1. 物流作業の標準化とモチベーション
物流品質にしても物流効率化にしても、物流作業者に頼る部分が多いのではないでしょうか。本来であれば標準作業がきっちりと決められており、誰が行っても大きな差が出ないことが理想ですが、物流作業者のモチベーションが下がってしまうと品質不良を招くことがあります。場合によっては事故などの安全上の問題を引き起こすこともあります。ですから、物流作業者のモチベーション向上につながる活動を継続的に実施し、意欲を高めるように努めていきたいものです。
念のために前提として、物流作業について標準化をしっかりと行っておきましょう。標準化ができていないとどういうことになるかについて、認識をしておく必要があります。まず、物流品質にばらつきが出ることを知っておきましょう。標準化がされていないということは仕事の仕方は作業者に委ねられているということです。ということは品質に関する基準についても作業者個々に異なることになります。Aさんはここまで気を配らなければならないと考えても、Bさんはそれよりずっと低いレベルでよいと思っていく可能性があります。
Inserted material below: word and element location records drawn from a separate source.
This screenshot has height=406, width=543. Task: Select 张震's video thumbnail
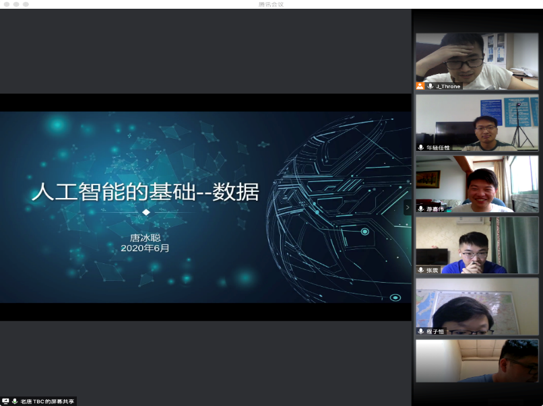477,244
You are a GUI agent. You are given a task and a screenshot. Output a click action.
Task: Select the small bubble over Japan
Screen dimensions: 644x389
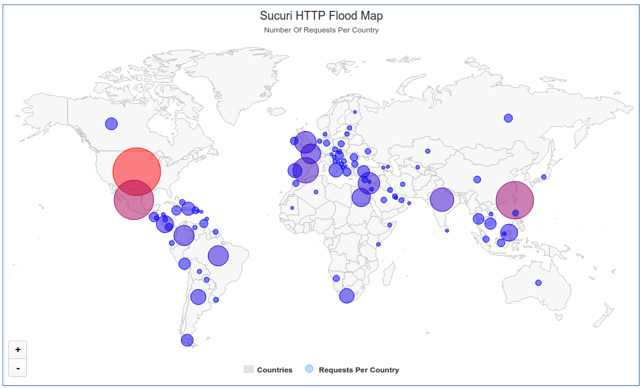coord(544,177)
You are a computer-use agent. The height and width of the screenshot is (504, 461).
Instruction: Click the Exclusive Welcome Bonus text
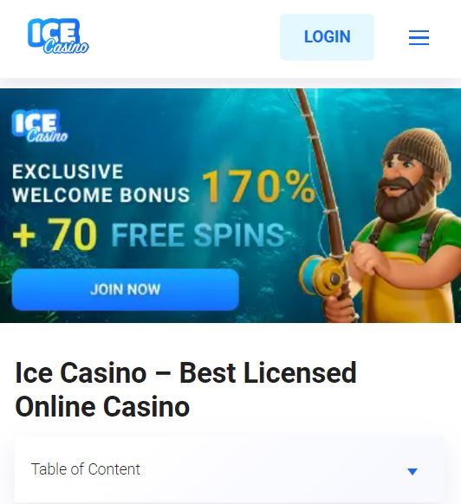coord(101,184)
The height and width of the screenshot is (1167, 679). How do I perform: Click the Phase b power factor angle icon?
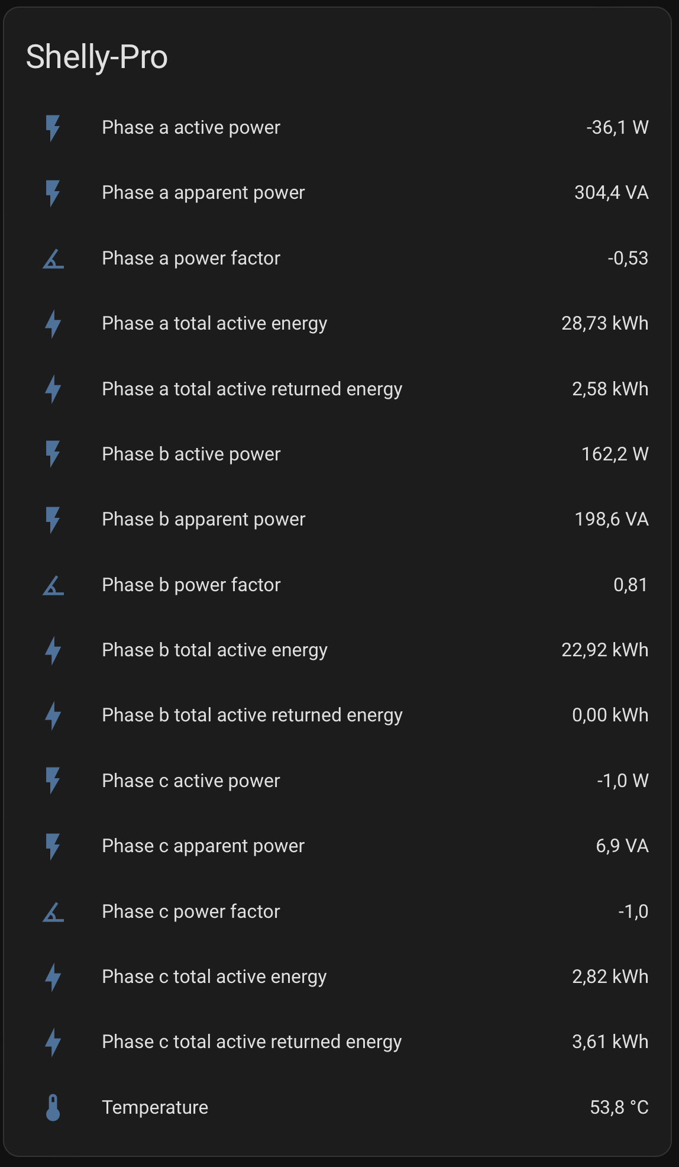coord(53,585)
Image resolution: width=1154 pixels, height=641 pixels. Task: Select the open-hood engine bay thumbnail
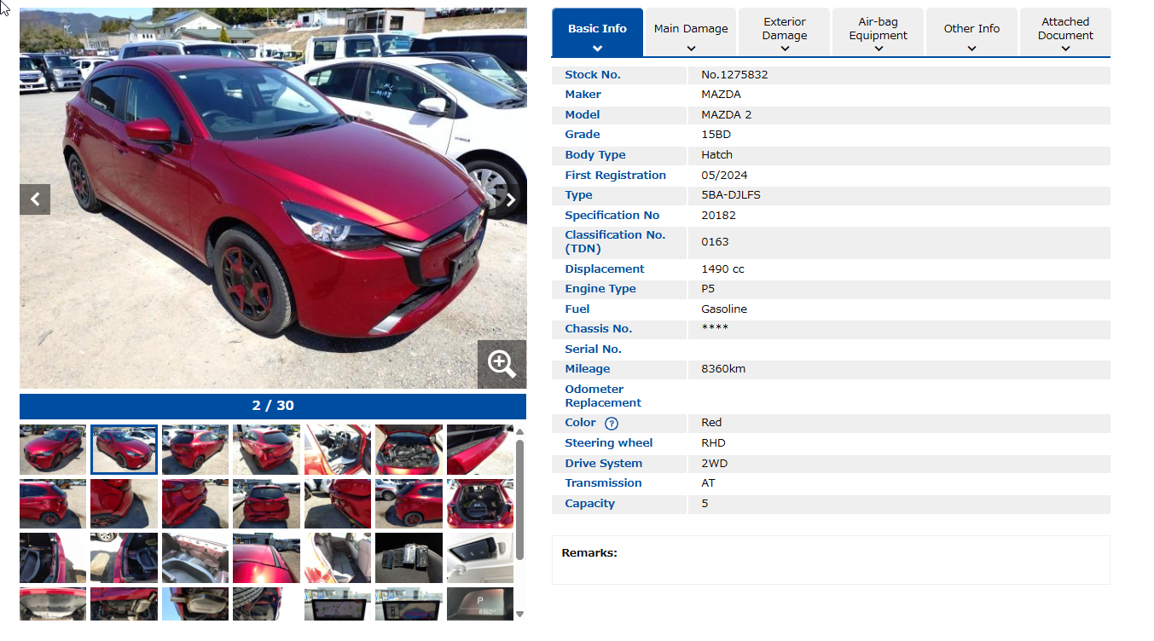[409, 449]
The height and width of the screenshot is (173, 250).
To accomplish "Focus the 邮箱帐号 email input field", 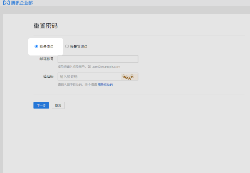I will (x=98, y=59).
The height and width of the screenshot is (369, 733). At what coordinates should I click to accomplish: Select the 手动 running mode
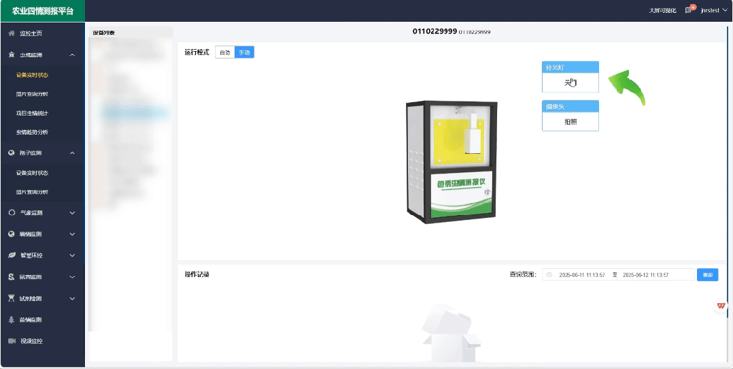tap(244, 52)
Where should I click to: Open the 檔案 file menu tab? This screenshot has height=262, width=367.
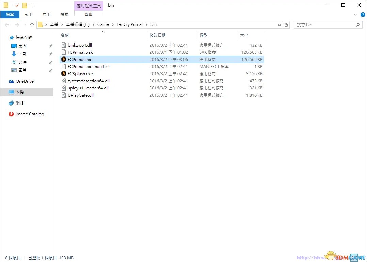(10, 14)
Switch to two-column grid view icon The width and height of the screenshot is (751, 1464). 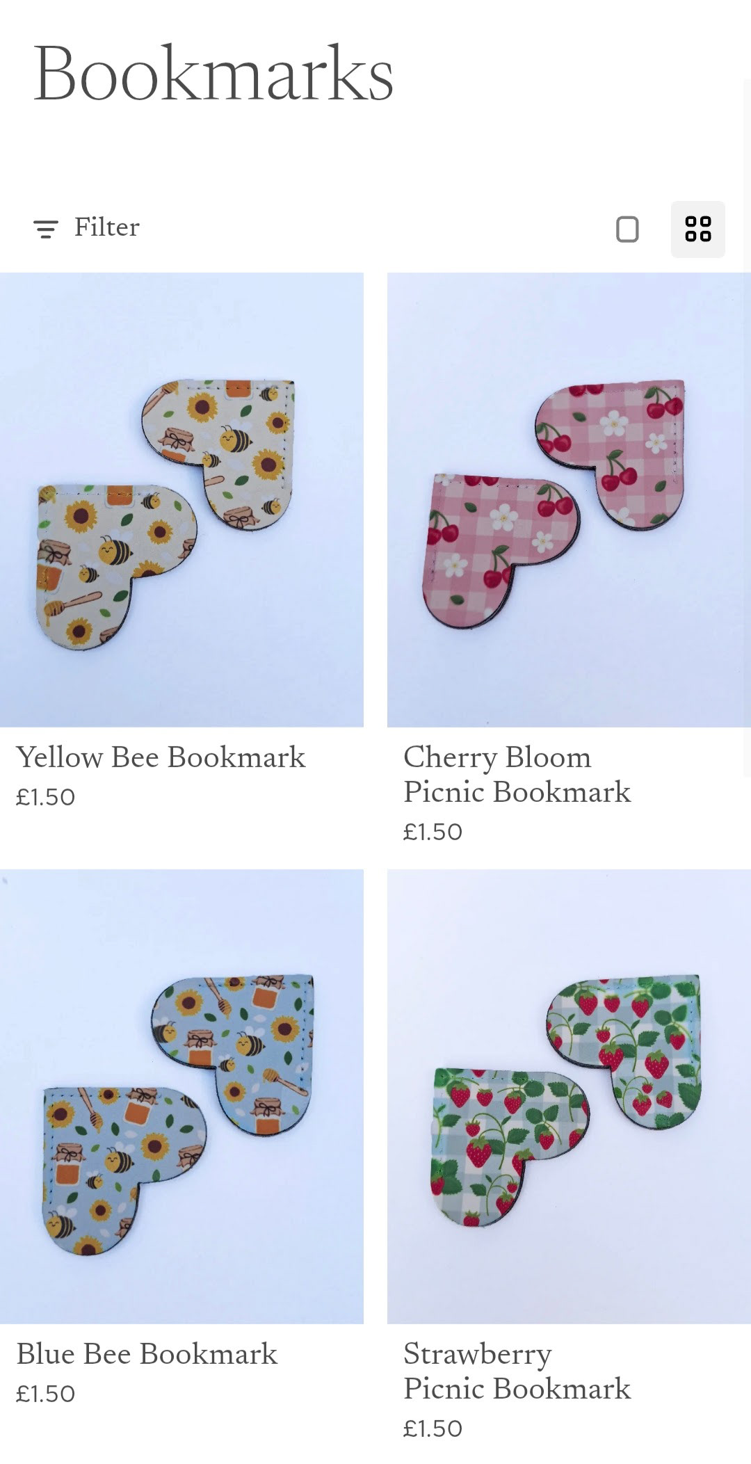point(697,230)
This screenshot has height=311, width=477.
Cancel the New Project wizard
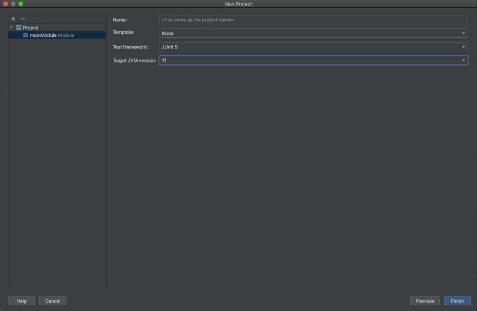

効率化についても同様です。Aさんの仕事の手順とBさんの仕事の手順は異なります。どちらがよいかはわかりませんが、これが作業速度の差となって表れることは間違いありません。これに対してAさんはBさんより要領がよいので、Aさんを褒めるということは間違っています。作業者に作業を委ねている以上、どちらも正しいと考えるべきです。
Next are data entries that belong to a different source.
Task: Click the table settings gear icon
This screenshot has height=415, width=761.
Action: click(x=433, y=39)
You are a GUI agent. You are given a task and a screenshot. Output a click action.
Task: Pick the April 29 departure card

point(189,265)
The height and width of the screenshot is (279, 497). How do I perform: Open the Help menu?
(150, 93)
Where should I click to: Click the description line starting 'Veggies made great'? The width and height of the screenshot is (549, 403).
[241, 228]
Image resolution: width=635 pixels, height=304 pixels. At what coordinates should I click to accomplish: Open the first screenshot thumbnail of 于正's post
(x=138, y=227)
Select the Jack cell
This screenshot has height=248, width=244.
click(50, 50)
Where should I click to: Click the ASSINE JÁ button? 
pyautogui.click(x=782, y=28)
結果的に、いつまでたっても物流生産性が向上しない可能性があります。出来高に差が出たり、品質にばらつきが出たりすると、それが一部の作業者にとっては不満となる可能性があります。自分だけどうしてこんなに働かなければならないのか、と思うこともあるでしょう。出来高に差があるのに給与が同じことに対する不満も出てくるかもしれません。これらの不満が職場のモチベーション低下につながります。品質も荒れてくるかもしれません。これらは物流作業が標準化されていなことに起因することを認識しなければなりません。
2.「褒める機会」を意識的に作る
物流標準作業を定め、それを部下の作業者に教える。そしてその通りにやらせてみて作業観察を行う。もし標準外の動きをしていたらその場で修正させる。これが定められた物流品質を生み出すための基本です。物流現場の監督者は最低限この仕事を実行する必要があります。そしてもし標準作業を100%遵守し、物流品質不良を発生させなかったとしたら、その作業者に対して「物流品質パーフェクト賞」を与えることを考えてみてはいかがでしょうか。
人は何歳になっても、どんな小さなことでも褒められればうれしいものです。褒められれば気持ちがよくなってさらに意欲が向上することでしょう。「褒める機会」を意識的に作っていくことはお勧めです。品質にこだわらず「提案」が出てくれば褒めるとよいでしょう。この提案はどのような内容でも、規模でもこだわることはありません。安全関係でも効率化関係でも。
意外と気づいていなかったちょっとした問題に気づかされることもあります。それは部下たちが「提案」というかたちで教えてくれるのです。筆者が昔勤務していた会社では「改善王」という称号が存在しました。一定の水準の改善提案を継続的に出し続けた人に与えられる称号で、これを受けると同時にバッジがもらえます。このバッジを帽子につけることで、誰が見てもその人が「改善王」であることがわかります。その人のプライドをくすぐる上手なしかけだと思いました。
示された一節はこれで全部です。